Get Familiar With the Terms




Task Based Learning

A type of curriculum that uses specific tasks to teach you language. Instead of memorizing vocabulary, learning grammar structure, and doing practice exercises, learners are given vocabulary needed for a task and asked to complete a finished project using what they know, resources available to them, their strengths, other students or native speakers around them, etc.

Learner Centered Learning

Most language learning material starts at a basic level and gradually teaches you more advanced stuff. The problem with that is, what is basic? I guess it depends on what you want to use the language for. If you're learning it to open a business in the country where its spoken, you'll use an entirely different vocabulary than if you're learning it with your family at home, just to celebrate your heritage and do something good for the brain. Learner-Centered Language Education decides what to learn in what order based entirely on the personal wants and goals of the learner.

Autonomous Learning

Autonomous learning is a superpower; one that TraveLingo strives to train you to use. We all have the ability, but not all of us have been given the tools to hone and sharpen it. Basically it describes a learner who knows what they want to learn, knows which resources they have, is able to create a learning plan, whether concrete or imagined, change course according to needs, be creative in finding ways to apply the knowledge learned, and in other words take charge of their learning experience. Someone who knows how to effectively learn can do anything they set their mind to! And you don't have to have an above average IQ to do it.

Psuedo-immersion

This is a term invented by yours truly.

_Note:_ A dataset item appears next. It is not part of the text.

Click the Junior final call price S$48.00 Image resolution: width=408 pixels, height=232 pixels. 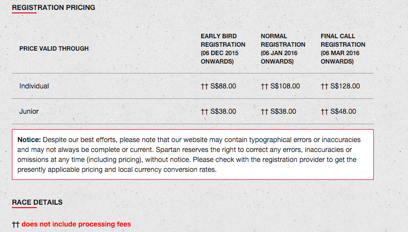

If you are studying the language of a country in which you do not live, psuedoimmersion is the act of bringing that language into your daily life as much as possible, creating a fake immersive environment that's personal to you. You're welcome!



Other Things You Should Know



Habits

Habits are extremely powerful in shaping our lives. A lot of the decisions we make every day are ran by our habits. Learning is no different. Here on this blog, you will find habits that you can learn, train yourself to adopt and subsequently kick up your language learning success significantly. For more help with this, buy the 30 Day Habit Journal that I teamed up with Worthy Tweaks to create. It's designed specifically for language learners, you'll love it.

Attitude

Half of our success when it comes to learning a new language will depend on our attitude towards it. It's hard to believe, but sometimes our own pre-existing views toward the culture or the learning situation can hold our own selves back from success. For example: Your boyfriend is Puerto Rican and always speaks Spanish when his friends or family members come over. You are trying to learn Spanish but you don't know very much yet, and this always makes you feel left out, especially when they make jokes or seem like they're having a good time. Your attitude keeps you from jumping in and trying out what you know, which has you actually learn the language for yourself and successfully participate in a social interaction, even if it ends in an embarrassing moment. Most of successful language learning is not a matter of having a knack for it, but our attitude and our courage to try something and fail at it.

Brain Function

Here's something about the way our brain works. It's designed to find patterns and solve puzzles. We like to make meaning out of things: events, phrases, other people's actions, life in general. The more you understand this and use it as a tool, the more successful you will be in your studies. How do you do this? Well, digest language that's slightly above your level. Try things you don't know how to do. Go into new material with the intention of noticing patterns and trying to guess what they mean. This is especially handy for grammar. Using this fuzzy thinking - making the meanings up for yourself instead of being taught them, having memorized them, and trying to reproduce them correctly - will make all the difference.